We will be starting with spreadsheets. Much of your time as a researcher will be spent in the initial 'data wrangling' stage, where you need to organize the data to perform a proper analysis later. It's not the most fun, but it is necessary. In this lesson you will learn how to think about data organization and some practices for more effective data wrangling. With this approach you can better format current data and plan new data collection so less data wrangling is needed.

Next, we will be working with OpenRefine. A part of the data workflow is preparing the data for analysis. Some of this involves data cleaning, where errors in the data are identifed and corrected or formatting made consistent. This step must be taken with the same care and attention to reproducibility as the analysis.
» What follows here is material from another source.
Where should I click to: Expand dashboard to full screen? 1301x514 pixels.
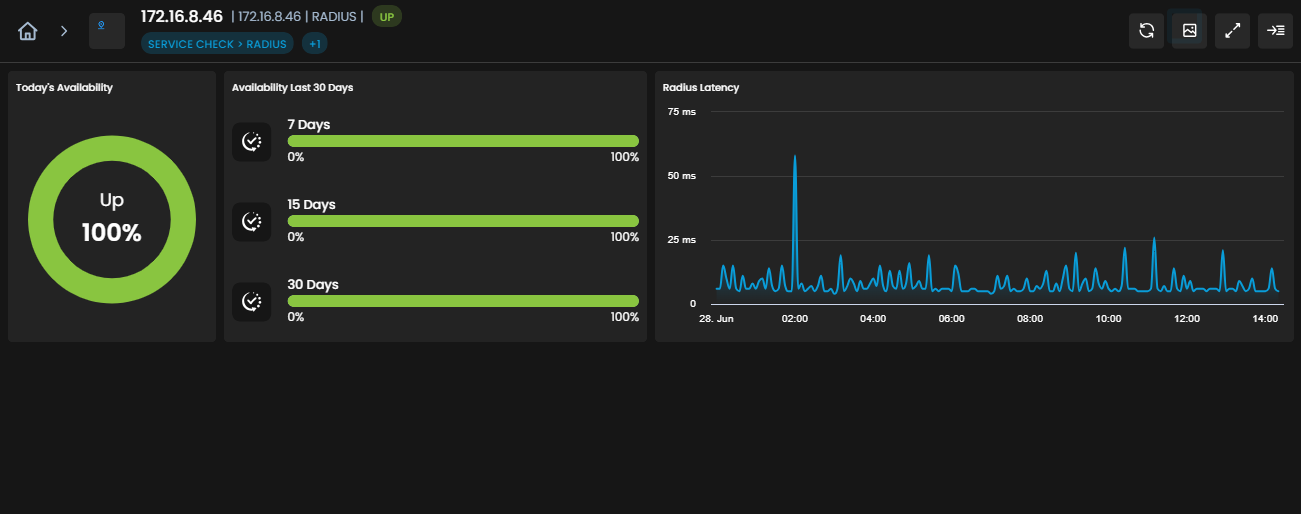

OpenRefine (formerly Google Refine) is a powerful free and open source tool for working with messy data: cleaning it and transforming it from one format into another. This lesson will teach you to use OpenRefine to effectively clean and format data and automatically track any changes that you make. Many people comment that this tool saves them literally months of work trying to make these edits by hand.

Finally, we will be working with R. This lesson will be an introduction to R designed for participants with no programming experience. R gives you the power to truly explore your data by making new variables, exploring summary statistics, and creating visualizations. We will move from basic syntax and data types up to more complex topics such as data maniputation and plotting. Finally, we will discuss how to save your work as a reproducible report so that anyone (including you at a later date) can understand exactly what was done to get a set of results.

Getting Started

Data Carpentry's teaching is hands-on, so participants are encouraged to use their own computers to ensure the proper setup of tools for an efficient workflow.

These lessons assume no prior knowledge of the skills or tools.

To get started, follow the directions in the "Setup" tab to download data to your computer and follow any installation instructions.

Prerequisites

This lesson requires a spreadsheet program, OpenRefine, and a working copy of R and RStudio.
To most effectively use these materials, please make sure to install everything before working through this lesson. {: .prereq}